* _REQUIREMENT_
Copy out each line of the data that holds the word "Bitzer".

(DATA IN THIS EXERCISE begins)

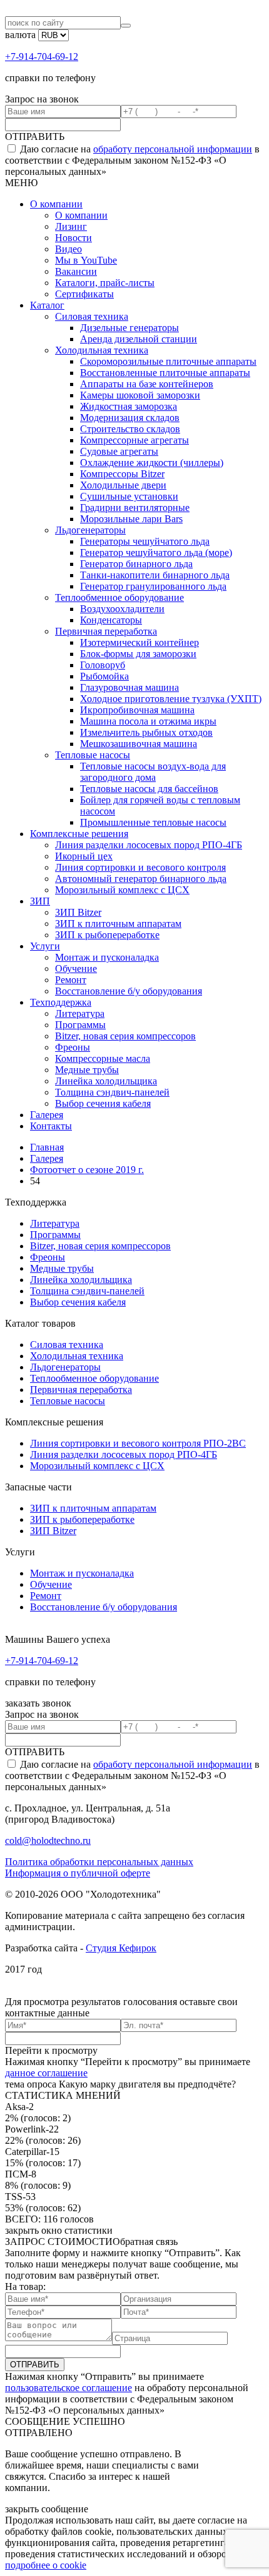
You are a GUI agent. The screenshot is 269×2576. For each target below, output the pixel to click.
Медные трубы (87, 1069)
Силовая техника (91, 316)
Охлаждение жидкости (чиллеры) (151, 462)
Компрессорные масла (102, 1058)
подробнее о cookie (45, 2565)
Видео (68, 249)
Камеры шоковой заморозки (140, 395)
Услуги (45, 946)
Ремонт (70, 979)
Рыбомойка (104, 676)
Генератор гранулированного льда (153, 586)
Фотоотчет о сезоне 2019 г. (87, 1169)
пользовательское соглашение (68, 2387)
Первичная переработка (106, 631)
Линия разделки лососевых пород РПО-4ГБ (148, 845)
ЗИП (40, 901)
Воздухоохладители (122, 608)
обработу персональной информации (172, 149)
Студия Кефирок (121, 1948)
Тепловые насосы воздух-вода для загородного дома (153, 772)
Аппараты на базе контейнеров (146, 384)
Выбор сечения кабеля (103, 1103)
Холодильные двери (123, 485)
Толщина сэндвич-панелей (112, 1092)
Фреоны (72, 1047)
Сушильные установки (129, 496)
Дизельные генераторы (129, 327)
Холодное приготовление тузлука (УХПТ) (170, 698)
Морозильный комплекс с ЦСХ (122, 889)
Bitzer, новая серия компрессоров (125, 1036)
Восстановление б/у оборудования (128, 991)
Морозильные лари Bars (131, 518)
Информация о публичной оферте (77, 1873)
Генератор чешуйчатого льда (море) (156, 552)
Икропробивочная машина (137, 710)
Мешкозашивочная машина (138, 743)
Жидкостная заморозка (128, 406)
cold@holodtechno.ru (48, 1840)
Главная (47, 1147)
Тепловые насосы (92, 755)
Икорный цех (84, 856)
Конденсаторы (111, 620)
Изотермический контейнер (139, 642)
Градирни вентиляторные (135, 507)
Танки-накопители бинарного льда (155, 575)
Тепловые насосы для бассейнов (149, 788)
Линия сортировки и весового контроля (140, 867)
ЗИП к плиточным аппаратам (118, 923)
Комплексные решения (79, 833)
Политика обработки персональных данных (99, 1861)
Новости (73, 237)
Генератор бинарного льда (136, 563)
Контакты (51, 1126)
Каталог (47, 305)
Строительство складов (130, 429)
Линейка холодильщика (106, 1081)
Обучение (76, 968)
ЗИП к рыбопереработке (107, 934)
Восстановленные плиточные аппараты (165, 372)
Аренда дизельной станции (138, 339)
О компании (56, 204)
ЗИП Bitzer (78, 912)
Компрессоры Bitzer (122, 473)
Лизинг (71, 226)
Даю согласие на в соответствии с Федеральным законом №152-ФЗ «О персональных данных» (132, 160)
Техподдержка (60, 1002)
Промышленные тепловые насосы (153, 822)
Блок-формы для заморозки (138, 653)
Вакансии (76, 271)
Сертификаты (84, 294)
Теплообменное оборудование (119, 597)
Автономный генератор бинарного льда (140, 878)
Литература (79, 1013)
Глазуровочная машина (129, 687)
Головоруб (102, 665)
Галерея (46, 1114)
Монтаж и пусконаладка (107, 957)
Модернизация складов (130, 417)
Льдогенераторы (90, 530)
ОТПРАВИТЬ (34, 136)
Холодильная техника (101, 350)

(DATA IN THIS EXERCISE ends)

* _RESULT OF THE TASK_
Bitzer, новая серия компрессоров (125, 1036)
ЗИП Bitzer (78, 912)
Компрессоры Bitzer (122, 473)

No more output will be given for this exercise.